"When you meet someone
so different from yourself,
in a good way,
you don't even have to kiss
to have fireworks go off."
Lisa Schroeder

May 2012


Everyone had told Winnie that she might've been able to win the Governorship on a campaign based on emotional honesty, but she would never be able to win the Presidency the same way. They would call her emotional, her campaign advisers said; weak, childish, hormonal, female, Omegan. 'They' would say she could, should never be trusted with the nuclear launch codes, that she would never be trusted to lead a nation at war, that she couldn't possibly have the constitution for diplomatic engagements. Her advisers had wanted her to listen to them, to become unflappable and even coy, private, mostly reserved but determined.

Not herself.

No. She could never do that. It was the epitome of the opposite of being emotionally honest. And most importantly: Winnifred Barnes fully believed in herself and her ability to change the world—or, at least, the cesspool that had kidnapped her beautiful country long ago. She could change that, at the very least, and maybe even North America as a whole if she could find ways to better their relations with Mexico, even Canada—the latter's Prime Minister, with his all-Omegan children, was soundly in her court on many issues, some of which she'd never even dreamed of, and was a positive example for all Alphas around the world.

There was so much to do. Too much to cover in eight years. She would try. But one step at a time. And, yes, she would need lots of allies.

Just not… these ones.

Instead of listening to her advisers, Winnifred fired every single one of them except for Potts and Romanov—who had both been just as insulted as Winnie had been at the suggestions. It seemed absurd that the team had somehow forgotten how much the people of New York state loved exactly who and what Winnifred was.

Perhaps they supported Omegan and female power… to a point.

But no, she would take it all the way. Alone if she had to.

Despite losing them—or, rather, because she kicked them to the curb—she'd won in a landslide, and then the real work began.

It was tough going, but she never once backed down from her plans to fix the festering wound within her beautiful country.

Instead of giving in like everyone expected her to in the face of so much vile filth and corruption, selfishness and greed, President Barnes shamed the United States into starting to come around to reason. Instead, President Barnes leaned into what she said were her individual strengths—emotions, feeling, reason, and Scottish stubbornness bred into the family for generations—and ran with it. Instead, President Barnes opened up to the nation, and let them know it was okay to feel. That it could be a strength.
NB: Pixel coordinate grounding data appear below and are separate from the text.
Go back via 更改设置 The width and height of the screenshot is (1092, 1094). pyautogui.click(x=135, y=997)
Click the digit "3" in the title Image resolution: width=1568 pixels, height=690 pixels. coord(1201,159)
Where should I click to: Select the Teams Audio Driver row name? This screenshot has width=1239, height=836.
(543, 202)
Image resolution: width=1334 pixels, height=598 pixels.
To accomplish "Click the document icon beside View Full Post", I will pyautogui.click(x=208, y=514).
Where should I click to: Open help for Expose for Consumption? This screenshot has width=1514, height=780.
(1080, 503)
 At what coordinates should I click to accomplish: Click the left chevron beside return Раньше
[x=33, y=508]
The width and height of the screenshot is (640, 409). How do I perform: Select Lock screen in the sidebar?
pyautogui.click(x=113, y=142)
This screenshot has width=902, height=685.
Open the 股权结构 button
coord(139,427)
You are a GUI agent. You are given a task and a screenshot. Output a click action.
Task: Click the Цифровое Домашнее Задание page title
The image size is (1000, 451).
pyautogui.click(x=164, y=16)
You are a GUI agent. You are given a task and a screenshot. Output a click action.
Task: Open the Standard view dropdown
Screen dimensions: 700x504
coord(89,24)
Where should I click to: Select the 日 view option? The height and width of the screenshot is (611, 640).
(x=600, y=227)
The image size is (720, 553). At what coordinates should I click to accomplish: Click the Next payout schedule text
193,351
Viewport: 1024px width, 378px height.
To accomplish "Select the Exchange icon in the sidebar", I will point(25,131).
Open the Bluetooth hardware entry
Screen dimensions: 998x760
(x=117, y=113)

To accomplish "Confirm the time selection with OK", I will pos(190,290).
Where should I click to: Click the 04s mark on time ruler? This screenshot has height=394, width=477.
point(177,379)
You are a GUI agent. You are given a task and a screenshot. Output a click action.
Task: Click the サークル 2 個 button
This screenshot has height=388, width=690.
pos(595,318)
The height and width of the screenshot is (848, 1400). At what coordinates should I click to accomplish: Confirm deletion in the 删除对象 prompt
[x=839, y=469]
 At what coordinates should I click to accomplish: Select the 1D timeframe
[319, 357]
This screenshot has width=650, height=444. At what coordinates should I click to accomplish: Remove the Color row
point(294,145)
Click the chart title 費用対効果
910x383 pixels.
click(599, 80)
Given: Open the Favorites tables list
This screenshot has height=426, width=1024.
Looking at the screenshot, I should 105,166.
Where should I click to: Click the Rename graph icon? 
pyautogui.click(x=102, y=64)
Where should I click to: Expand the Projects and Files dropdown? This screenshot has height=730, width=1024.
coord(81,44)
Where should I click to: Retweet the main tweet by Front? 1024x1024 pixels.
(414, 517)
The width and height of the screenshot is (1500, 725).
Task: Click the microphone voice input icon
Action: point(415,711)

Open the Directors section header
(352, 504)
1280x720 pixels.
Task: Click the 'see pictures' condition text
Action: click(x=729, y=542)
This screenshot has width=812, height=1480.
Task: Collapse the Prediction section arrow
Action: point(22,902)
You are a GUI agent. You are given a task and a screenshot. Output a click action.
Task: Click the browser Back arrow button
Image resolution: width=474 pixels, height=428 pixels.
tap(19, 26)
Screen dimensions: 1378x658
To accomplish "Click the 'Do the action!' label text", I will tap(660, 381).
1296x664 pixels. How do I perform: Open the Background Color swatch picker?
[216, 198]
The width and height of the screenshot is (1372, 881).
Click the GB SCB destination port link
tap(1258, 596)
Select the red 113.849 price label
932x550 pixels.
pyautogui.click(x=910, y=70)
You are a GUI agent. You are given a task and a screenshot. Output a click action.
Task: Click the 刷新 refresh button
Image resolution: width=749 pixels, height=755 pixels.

That they didn't have to lie and cheat their way to the system; that someone would be there to help them, to help them up and help them heal and help them become.

President Barnes… Winnifred... was going to kill her son for leaning into his own natural strengths:

Running straight into the fire, guns blazing and knife flashing.

He'd been in New York when the wormhole first appeared, and when he'd texted her to tell his own mother—in a TEXT!—that he was going to go fight the goddamn aliens that had started pouring out of the thing (she had an entire wall devoted to displaying the ugly creatures, the Chitauri, and not one of her video feeds had been able to find her son—not that she'd expected them to find a damn CIA operative dressed in black in the middle of an urban battlefield, really now—but she'd had to shove that aside and focus on protecting her people—and the rest of the world, it seemed). She'd tried to call him. Immediately. But the phone lines and cell networks were already down by then.

She understood, she really did, and she just knew that he'd be found near Toni one way or another, that the two of them would look out for each other as they had since boarding school (Bucky could give even Iron Man a run for her money with that beautiful arm she'd crafted him after… After), and that there was nothing she could do to change the nature of her son.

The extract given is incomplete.